Qemetica wytłumaczyła w opublikowanym komunikacie, że przyczyną są wysokie koszty energii wynikające z cen uprawnień do emisji CO2 w UE, „które zabijają konkurencyjność przemysłu”. Firma skarży się także na brak ochrony przed nieuczciwą konkurencją spoza Wspólnoty, ponieważ nie radzi sobie z tanimi rywalami z Turcji. Jak zaznaczyła Qemetica, „turecka soda, produkowana w oparciu o rosyjski węgiel i gaz, wyparła europejskich producentów, zdobywając już 30 proc. polskiego rynku”. Kolejnym powodem decyzji o hibernacji zakładu są regulacje środowiskowe, ograniczające działalność europejskich firm. Polska firma wskazała, że Turcja i USA pozostają poza tymi restrykcjami.

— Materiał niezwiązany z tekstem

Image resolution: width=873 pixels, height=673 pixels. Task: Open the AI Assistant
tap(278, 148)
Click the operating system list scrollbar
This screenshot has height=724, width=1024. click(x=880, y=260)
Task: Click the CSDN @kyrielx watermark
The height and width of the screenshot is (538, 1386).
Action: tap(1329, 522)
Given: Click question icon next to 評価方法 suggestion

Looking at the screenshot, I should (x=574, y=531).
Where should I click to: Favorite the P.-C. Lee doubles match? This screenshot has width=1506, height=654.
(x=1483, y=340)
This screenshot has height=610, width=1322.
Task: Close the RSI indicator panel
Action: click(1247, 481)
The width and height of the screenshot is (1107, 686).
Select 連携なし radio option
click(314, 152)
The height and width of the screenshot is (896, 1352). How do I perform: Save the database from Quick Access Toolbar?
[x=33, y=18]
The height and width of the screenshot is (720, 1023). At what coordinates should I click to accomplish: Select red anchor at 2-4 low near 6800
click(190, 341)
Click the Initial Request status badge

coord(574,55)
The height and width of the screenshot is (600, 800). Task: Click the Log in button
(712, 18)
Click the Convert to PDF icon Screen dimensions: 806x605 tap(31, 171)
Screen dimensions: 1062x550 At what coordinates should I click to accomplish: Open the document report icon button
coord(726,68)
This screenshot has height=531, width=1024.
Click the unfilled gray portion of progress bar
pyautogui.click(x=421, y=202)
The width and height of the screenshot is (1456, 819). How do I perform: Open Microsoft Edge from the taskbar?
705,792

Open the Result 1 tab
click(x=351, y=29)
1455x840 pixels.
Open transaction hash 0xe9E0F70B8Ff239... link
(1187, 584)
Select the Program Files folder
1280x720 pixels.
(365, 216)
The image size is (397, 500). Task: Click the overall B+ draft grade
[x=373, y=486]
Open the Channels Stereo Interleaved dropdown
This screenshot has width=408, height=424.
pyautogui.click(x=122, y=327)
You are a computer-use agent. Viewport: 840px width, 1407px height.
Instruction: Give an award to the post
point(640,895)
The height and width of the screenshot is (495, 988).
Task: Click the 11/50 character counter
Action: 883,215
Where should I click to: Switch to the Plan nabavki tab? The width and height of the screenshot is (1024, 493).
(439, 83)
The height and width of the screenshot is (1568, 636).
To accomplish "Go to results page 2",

Qemetica miała wielokrotnie zwracać się w tej sprawie do rządu, alarmując, że brak działań zagrozi tysiącom miejsc pracy i kluczowej infrastrukturze w regionie. Jak podkreśliła firma, brak reakcji na kryzys zmusza ją do drastycznych decyzji.
– Próbowaliśmy wszystkiego. Od miesięcy prowadziliśmy rozmowy z naszym rządem i unijnymi instytucjami, apelując o cła wyrównawcze na turecką sodę, produkowaną z rosyjskich surowców, i ochronę przed drastycznie rosnącymi kosztami energii – wymienił prezes Qemetiki Kamil Majczak.